**DATA FOR REVIEW:**

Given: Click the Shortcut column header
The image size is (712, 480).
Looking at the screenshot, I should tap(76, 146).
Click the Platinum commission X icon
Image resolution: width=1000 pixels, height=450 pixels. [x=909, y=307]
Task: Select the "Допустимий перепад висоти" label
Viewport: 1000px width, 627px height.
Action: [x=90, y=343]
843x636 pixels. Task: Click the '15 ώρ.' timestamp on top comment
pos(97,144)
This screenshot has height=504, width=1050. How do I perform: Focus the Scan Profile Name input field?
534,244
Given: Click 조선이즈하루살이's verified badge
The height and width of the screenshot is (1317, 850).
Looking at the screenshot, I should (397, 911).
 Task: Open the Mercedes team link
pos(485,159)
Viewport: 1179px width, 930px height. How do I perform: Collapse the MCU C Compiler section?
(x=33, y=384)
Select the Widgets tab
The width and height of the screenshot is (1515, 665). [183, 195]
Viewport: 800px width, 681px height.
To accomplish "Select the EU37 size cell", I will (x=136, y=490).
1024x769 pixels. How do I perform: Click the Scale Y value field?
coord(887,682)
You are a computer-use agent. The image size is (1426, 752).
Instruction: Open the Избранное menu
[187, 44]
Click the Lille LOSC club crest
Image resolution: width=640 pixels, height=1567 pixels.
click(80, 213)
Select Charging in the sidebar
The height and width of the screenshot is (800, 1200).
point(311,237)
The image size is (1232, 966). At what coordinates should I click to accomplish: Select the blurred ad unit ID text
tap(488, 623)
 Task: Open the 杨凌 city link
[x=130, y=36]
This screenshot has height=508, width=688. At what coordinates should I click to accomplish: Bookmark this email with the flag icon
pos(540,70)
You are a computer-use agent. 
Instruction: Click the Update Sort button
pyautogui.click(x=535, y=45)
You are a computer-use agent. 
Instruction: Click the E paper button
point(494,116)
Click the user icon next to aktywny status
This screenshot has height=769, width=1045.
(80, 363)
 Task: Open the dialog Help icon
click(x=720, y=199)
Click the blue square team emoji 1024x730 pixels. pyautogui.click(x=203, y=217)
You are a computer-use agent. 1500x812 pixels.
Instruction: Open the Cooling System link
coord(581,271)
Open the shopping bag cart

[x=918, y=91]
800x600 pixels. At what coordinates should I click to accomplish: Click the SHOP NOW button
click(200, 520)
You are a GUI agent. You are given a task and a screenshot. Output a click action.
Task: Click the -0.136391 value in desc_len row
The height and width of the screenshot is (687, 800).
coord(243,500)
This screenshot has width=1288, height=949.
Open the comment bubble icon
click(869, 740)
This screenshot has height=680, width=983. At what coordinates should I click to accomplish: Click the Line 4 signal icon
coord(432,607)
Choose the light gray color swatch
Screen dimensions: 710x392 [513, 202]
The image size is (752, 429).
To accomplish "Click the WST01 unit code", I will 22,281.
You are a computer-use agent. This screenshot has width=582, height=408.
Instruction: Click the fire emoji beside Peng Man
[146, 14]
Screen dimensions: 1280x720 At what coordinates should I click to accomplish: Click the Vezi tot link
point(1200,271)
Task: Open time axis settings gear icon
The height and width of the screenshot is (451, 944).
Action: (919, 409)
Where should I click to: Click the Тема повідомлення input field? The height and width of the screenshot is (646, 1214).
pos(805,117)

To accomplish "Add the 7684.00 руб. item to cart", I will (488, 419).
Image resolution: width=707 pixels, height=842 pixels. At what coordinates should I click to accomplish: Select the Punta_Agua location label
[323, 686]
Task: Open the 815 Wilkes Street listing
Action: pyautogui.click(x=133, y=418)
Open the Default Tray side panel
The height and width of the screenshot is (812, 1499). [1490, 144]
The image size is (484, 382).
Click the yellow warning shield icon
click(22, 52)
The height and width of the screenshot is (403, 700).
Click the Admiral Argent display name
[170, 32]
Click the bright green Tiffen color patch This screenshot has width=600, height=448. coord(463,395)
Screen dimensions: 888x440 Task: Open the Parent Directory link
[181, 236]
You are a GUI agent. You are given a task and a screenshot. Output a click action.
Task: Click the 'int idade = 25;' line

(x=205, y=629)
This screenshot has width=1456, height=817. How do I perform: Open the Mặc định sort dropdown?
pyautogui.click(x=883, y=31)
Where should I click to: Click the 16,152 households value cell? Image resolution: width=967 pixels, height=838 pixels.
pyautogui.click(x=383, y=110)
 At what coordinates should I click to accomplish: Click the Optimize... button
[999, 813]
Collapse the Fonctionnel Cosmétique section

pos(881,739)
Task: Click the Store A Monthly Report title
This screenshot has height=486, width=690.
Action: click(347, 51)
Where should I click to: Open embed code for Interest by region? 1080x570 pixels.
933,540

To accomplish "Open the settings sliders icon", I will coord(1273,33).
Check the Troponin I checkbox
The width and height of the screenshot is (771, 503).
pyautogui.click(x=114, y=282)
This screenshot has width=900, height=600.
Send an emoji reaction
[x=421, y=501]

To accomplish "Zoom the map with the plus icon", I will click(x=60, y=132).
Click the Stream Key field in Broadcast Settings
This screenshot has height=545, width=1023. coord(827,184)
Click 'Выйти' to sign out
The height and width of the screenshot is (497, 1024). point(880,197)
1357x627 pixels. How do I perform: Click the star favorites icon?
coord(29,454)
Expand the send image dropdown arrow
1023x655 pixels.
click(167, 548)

**YOUR INSTRUCTIONS:**
Scan the material above for the string "agent", and copy every line where it is found.

**TASK SOLUTION:**
You are a computer-use agent. The image size is (1426, 752).
You are a computer-use agent. 
You are a computer-use agent. 
You are a computer-use agent. 1500x812 pixels.
You are a GUI agent. You are given a task and a screenshot. Output a click action.
You are a computer-use agent. This screenshot has width=582, height=408.
You are a GUI agent. You are given a task and a screenshot. Output a click action.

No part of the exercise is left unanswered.